= Akira Toyoshima =

Japanese wheelchair basketball player

Akira Toyoshima (豊島 英, Toyoshima Akira) is a Japanese wheelchair basketball player who plays for the Japan men's national wheelchair basketball team.

== Biography ==
Akira Toyoshima was working as an accountant at the Fukushima Daiichi Nuclear Power Plant when the 2011 Tōhoku earthquake and tsunami struck Japan. The tsunami eventually claimed the lives of thousands of people. Toyoshima said that he was organizing important and urgent documents in the main office building of the Fukushima Daiichi Nuclear Power Plant as a member of the accounting team. The March 2011 tsunami shattered the hopes of Toyoshima's goal of competing at the 2012 Summer Paralympics. He was directly affected by the impact of the tsunami and aftershocks.

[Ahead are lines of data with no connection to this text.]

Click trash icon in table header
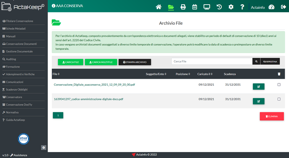 (279, 74)
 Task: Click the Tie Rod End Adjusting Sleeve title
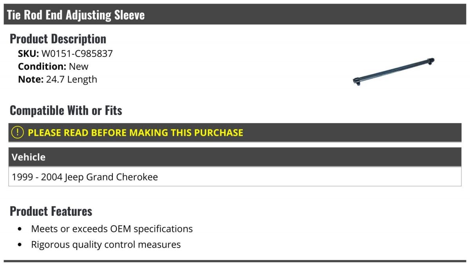pos(76,15)
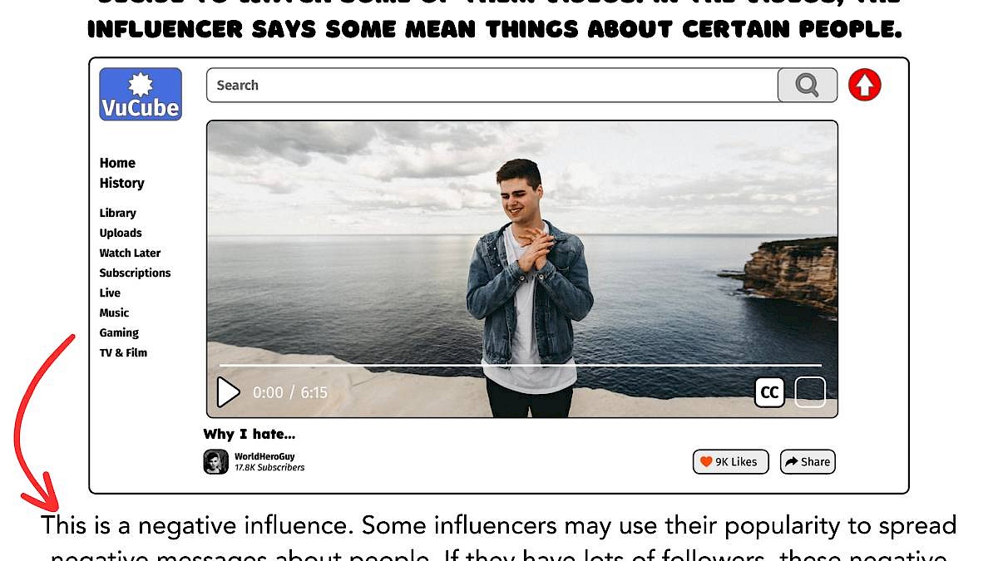Toggle closed captions with the CC button

click(x=770, y=392)
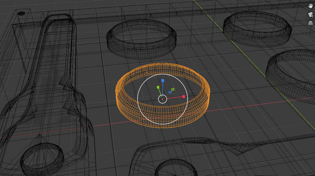Click the small dark oval at top left

tap(21, 13)

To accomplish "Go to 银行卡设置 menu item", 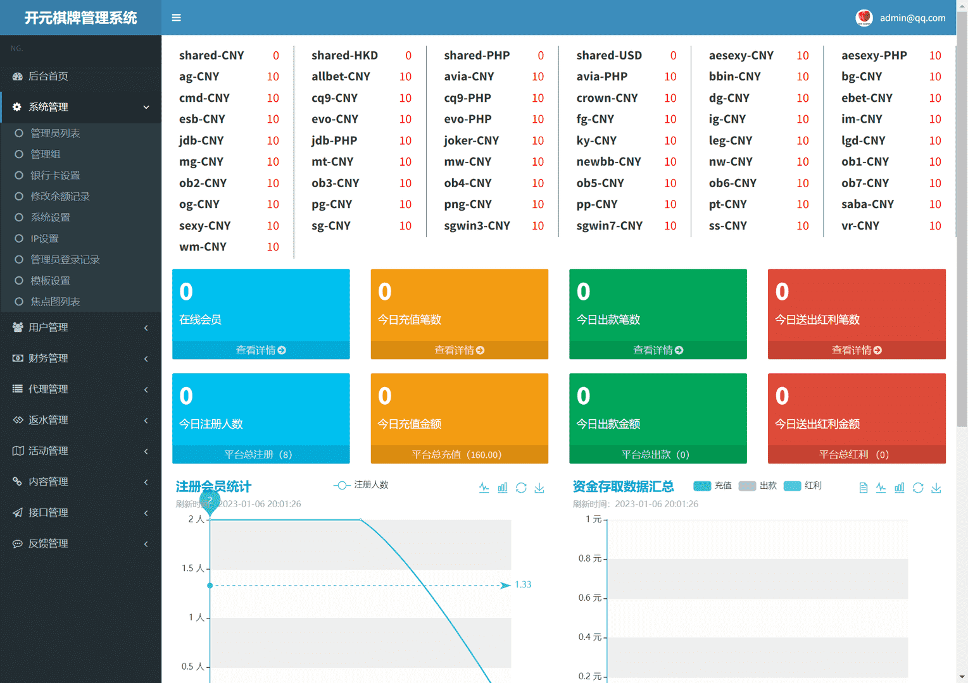I will click(x=55, y=175).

He pointed out that his ambition to compete at the 2012 Summer Paralympics became an afterthought after what transpired following the 2011 tsunami. He took note of the number of people who had to live in emergency shelters after the disaster which prompted him to withdraw from the 2012 London Paralympics.

He inspiration to pursue his dreams in wheelchair basketball came from footballer Aya Sameshima who played an instrumental role in helping Japan win the 2011 FIFA Women's World Cup. Japan stunned America in the final which was decided with a penalty shootout. Full time score was 2–2. Aya Sameshima happened to be one of Akira Toyoshima's colleagues while working at the Fukushima Daiichi Nuclear Power Plant.

== Career ==
He was part of the Japan men's wheelchair basketball team that competed at the 2010 Wheelchair Basketball World Championship. He represented Japan at the 2010 Asian Para Games and was a key member of the Japanese team that won a gold medal in the men's wheelchair basketball tournament at the 2010 Asian Para Games.

He represented Japan at the 2016 Summer Paralympics and was part of the Japan squad which competed in the men's wheelchair basketball tournament at the 2016 Summer Paralympics. He was a vital member of the Japanese side that won a bronze medal at the 2017 IWBF Asia-Oceania Championships. Japan did not reach the final of that tournament after losing to Iran in the semi-final with a score of 80–76 in a tight contest.

He was picked for the Japan's squad which took part in the 2018 Wheelchair Basketball World Championship. Japan finished in ninth position. He represented Japan at the 2018 Asian Para Games where Japan won the silver medal against Iran in a closely fought contest in the final. Japan lost with a score of 68–66 despite taking an early lead in the match by securing the first set 21–12.

He represented Japan at the 2020 Summer Paralympics and was appointed as the captain of the Japan's wheelchair basketball squad. His appointment as national captain came as a surprise since he was uncertain if his availability for the duration of the 2020 Summer Paralympics. Above all expectations, Japa went on to secure an historic Paralympic silver medal at the 2020 Summer Paralympics after emerging as runners-up to the US in the final. Japan lost with a score of 64–60. Japan initially had the upper hand in the Paralympic wheelchair basketball final against the United States, but the USA recovered from a five-point deficit in the fourth quarter, trailing with 56–51, to defeat Japan 64–60 at full time.